EXERCISE DETAILS =
Print out each entry below exactly; do not carry over any image.

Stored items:
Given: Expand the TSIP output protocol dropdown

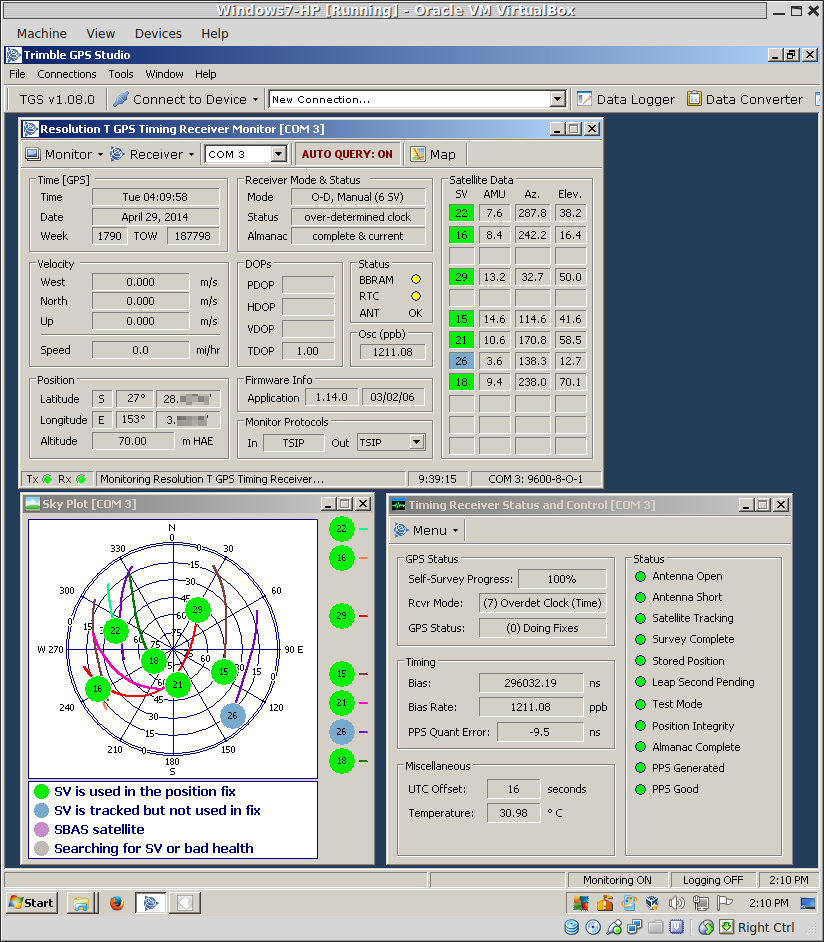Looking at the screenshot, I should (417, 442).
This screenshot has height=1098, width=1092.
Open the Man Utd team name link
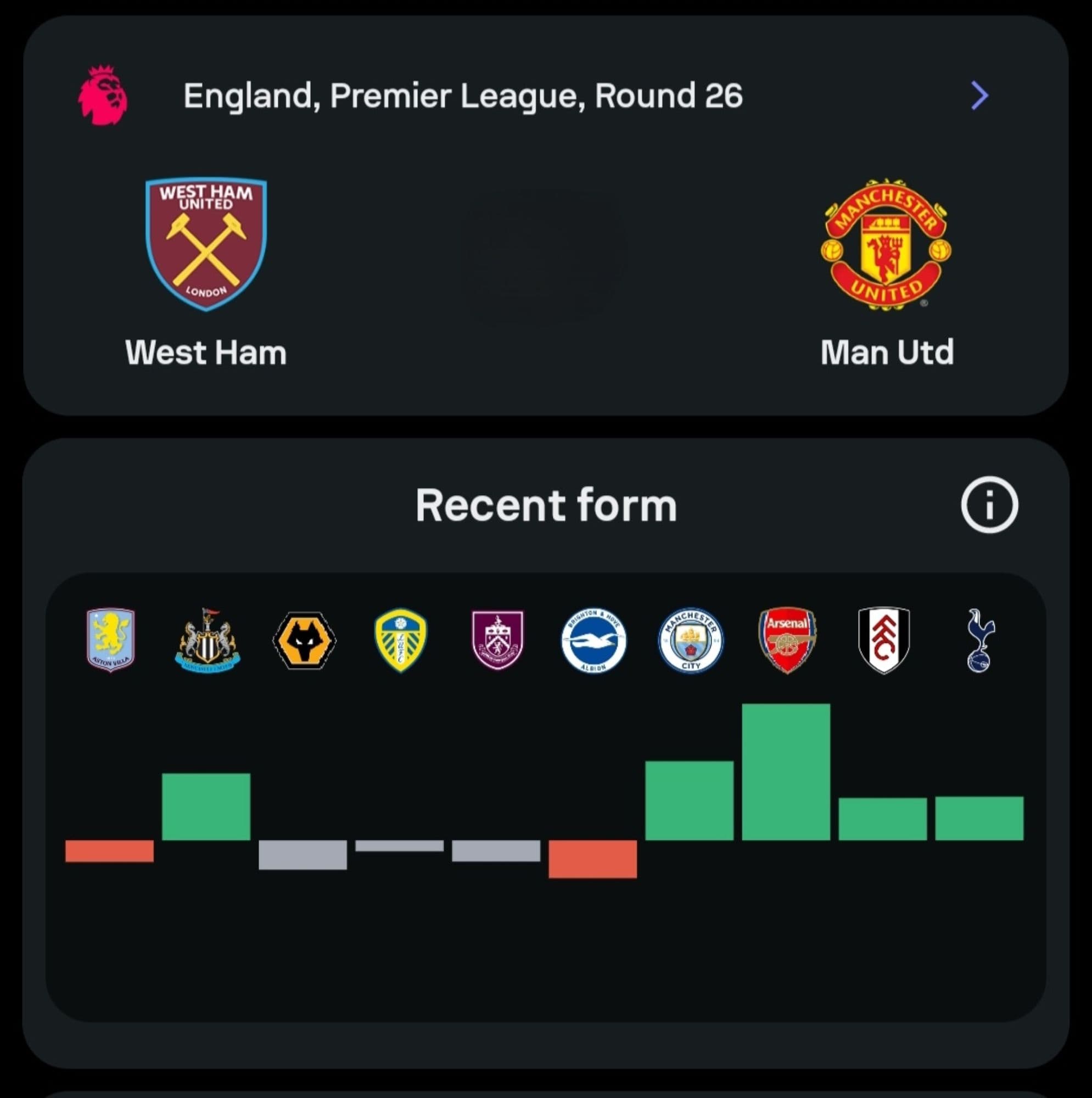(x=887, y=352)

ANSWER TO THIS PROBLEM =
Given: Expand the TSIP output protocol dropdown

Looking at the screenshot, I should (417, 442).
This screenshot has height=1098, width=1092.
Open the Man Utd team name link
(x=887, y=352)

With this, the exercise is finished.